Identità di quartiere, socialità e ricambio generazionale che viaggiano su due ruote

quartiere Pigneto

Scritto da Chiara Colli il 16 luglio 2020

Foto di Alberta Cuccia

Luogo di nascita

Roma

Attività

Ciclofficina

Non solo gentrificazione, locali food&beverage, stradine che sembrano quelle di un paese pieno di anziani fuori dai bar, fuga di cervelli verso il Nord Europa, musica off e l’Ama che passa a singhiozzo. Il Pigneto è anche quel quartiere dove c’è chi sceglie di restare, e non di scappare, per restituire qualcosa a un territorio che sa dare tanto in termini di esperienze condivise, collaborazioni ed esperimenti/contaminazioni sociali, ma che ha anche un grande bisogno di ricambio generazionale. La storia della giovane ciclofficina Bike Block – nata da poco più di un anno, ma giovanissima anche in termini anagrafici dei suoi fondatori, probabilmente i “meccanici della bicicletta” più giovani a Roma – non parla solo di saperi che dalle ciclofficine popolari si diffondono nel resto della città, di giovani che scelgono di fare gli artigiani, ma anche di un importante ricambio generazionale, di un senso di identità e di attaccamento al proprio territorio che è una delle peculiarità delle esperienze più importanti in questo quartiere. Dall’incontro alla ciclofficina dell’Ex Snia ai mille volti di un quartiere multietnico, Matteo Arcese e Matteo De Berardinis, dal loro bellissimo angolo tra via Antonio Tempesta e via Dulceri, raccontano il loro punto di vista sulle due ruote a Roma e il significato (anche politico) di aprire una ciclofficina proprio qui, dove l’integrazione sociale e culturale e la trasmissione dei saperi può ancora generare circoli virtuosi.

Foto di Alberta Cuccia
Foto di Alberta Cuccia
Foto di Alberta Cuccia
Foto di Alberta Cuccia

Partiamo dall'inizio: come siete arrivati al Pigneto e che tipo di legame avete con il quartiere?

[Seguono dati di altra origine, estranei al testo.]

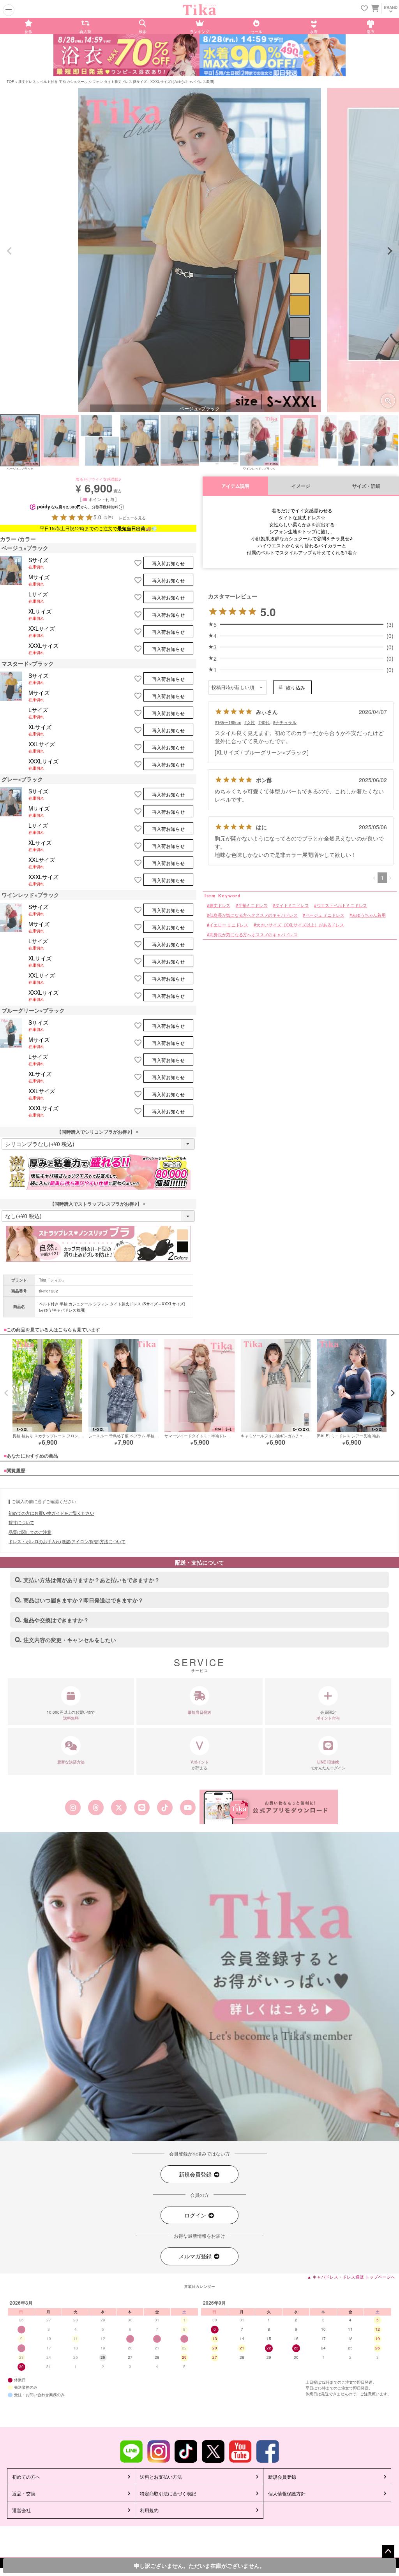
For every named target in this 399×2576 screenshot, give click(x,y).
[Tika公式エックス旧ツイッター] (118, 1807)
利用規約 (149, 2510)
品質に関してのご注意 (30, 1532)
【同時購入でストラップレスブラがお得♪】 (98, 1203)
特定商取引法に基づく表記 (168, 2493)
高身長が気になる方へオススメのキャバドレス (253, 934)
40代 (265, 722)
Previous (9, 251)
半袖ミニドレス (253, 905)
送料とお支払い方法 (161, 2476)
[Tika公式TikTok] (165, 1807)
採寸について (21, 1522)
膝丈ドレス (27, 81)
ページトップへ (388, 2551)
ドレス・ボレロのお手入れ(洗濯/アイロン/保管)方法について (67, 1541)
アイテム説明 (235, 486)
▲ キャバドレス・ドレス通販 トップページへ (351, 2277)
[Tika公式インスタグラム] (72, 1807)
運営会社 (21, 2510)
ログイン (196, 2215)
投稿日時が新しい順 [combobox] (233, 687)
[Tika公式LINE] (141, 1807)
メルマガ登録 (196, 2256)
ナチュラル (286, 722)
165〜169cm (229, 722)
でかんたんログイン (328, 1765)
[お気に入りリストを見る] (364, 9)
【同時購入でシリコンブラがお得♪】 (98, 1131)
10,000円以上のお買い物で (71, 1715)
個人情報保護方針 (286, 2493)
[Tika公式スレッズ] (95, 1807)
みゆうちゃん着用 (368, 915)
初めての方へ (26, 2476)
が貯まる (200, 1765)
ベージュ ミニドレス (324, 915)
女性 (251, 722)
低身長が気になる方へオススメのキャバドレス (253, 915)
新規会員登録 (196, 2174)
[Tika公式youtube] (188, 1807)
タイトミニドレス (292, 905)
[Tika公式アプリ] (269, 1807)
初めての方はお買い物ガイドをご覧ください (51, 1513)
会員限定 (328, 1715)
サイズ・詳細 (366, 486)
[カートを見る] (374, 7)
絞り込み (295, 687)
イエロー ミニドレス (228, 925)
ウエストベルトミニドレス (342, 905)
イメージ (300, 486)
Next (389, 251)
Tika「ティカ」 (52, 1280)
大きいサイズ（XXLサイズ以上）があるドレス (300, 925)
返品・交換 (23, 2493)
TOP (10, 81)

MATTEO D.B.: Io sono arrivato a Roma dall’Abruzzo per studiare all’università, ormai più di dieci anni fa, e sono approdato al Pigneto per puro caso, tramite amici che già ci vivevano.
MATTEO A.: Io, invece, sono nato e cresciuto qui. Negli anni ho assistito a molti cambiamenti: ho visto questo quartiere perdere spazi verdi in favore di numerosi cantieri, ho visto chiudere attività storiche e aprire molti locali, alcuni dei quali hanno portato un valore aggiunto ma molti altri hanno soltanto cavalcato l’onda della gentrificazione; ho visto ragazzi trasferirsi in altre città e all’estero… Anche io c’ho pensato, visto che la mia compagna aveva vissuto due anni in Germania, ma entrambi abbiamo sentito la necessità di dare qualcosa indietro al posto in cui siamo nati e che ci ha visti crescere. Sono dell’idea che ci sia bisogno di fare, di provare ad incidere positivamente nei posti e nel tempo, di provare a migliorare quello che ci è stato lasciato e lasciarlo ai prossimi nella speranza che continuino a prendersene cura. Proprio per questo motivo ho iniziato a cercare posti in cui potessi rendermi utile: il principale è stato l’Ex Snia, dove ho potuto condividere lotte e iniziative di quartiere, poi lì mi sono dedicato in particolare alla ciclofficina popolare, un progetto politico che sul Pigneto ha avuto sicuramente una grande influenza. Proprio in ciclofficina ci siamo conosciuti con l’altro Matteo, che si era trasferito a Roma dall’Abruzzo per studiare.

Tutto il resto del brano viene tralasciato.